Stored data entries:
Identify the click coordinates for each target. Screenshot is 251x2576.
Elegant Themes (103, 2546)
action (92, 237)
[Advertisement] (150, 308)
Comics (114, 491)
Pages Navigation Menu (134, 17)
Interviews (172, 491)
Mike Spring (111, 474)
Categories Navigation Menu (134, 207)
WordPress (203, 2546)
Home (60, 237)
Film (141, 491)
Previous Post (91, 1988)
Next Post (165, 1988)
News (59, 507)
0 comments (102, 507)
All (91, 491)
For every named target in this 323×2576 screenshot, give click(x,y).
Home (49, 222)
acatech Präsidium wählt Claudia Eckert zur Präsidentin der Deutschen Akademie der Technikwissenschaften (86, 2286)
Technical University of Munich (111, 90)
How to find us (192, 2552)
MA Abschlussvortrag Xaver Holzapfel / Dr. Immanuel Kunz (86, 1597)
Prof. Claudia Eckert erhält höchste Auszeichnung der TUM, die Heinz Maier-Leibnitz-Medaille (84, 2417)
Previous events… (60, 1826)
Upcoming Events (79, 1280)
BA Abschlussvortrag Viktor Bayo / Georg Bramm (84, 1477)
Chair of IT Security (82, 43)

* **Exercise description**:
Output all of the records, keeping every word exact.

* **Exercise response**:
Identify the click coordinates for each target. Screenshot is 251x2576.
Elegant Themes (103, 2546)
action (92, 237)
[Advertisement] (150, 308)
Comics (114, 491)
Pages Navigation Menu (134, 17)
Interviews (172, 491)
Mike Spring (111, 474)
Categories Navigation Menu (134, 207)
WordPress (203, 2546)
Home (60, 237)
Film (141, 491)
Previous Post (91, 1988)
Next Post (165, 1988)
News (59, 507)
0 comments (102, 507)
All (91, 491)
For every named target in this 323×2576 screenshot, give click(x,y).
Home (49, 222)
acatech Präsidium wählt Claudia Eckert zur Präsidentin der Deutschen Akademie der Technikwissenschaften (86, 2286)
Technical University of Munich (111, 90)
How to find us (192, 2552)
MA Abschlussvortrag Xaver Holzapfel / Dr. Immanuel Kunz (86, 1597)
Prof. Claudia Eckert erhält höchste Auszeichnung der TUM, die Heinz Maier-Leibnitz-Medaille (84, 2417)
Previous events… (60, 1826)
Upcoming Events (79, 1280)
BA Abschlussvortrag Viktor Bayo / Georg Bramm (84, 1477)
Chair of IT Security (82, 43)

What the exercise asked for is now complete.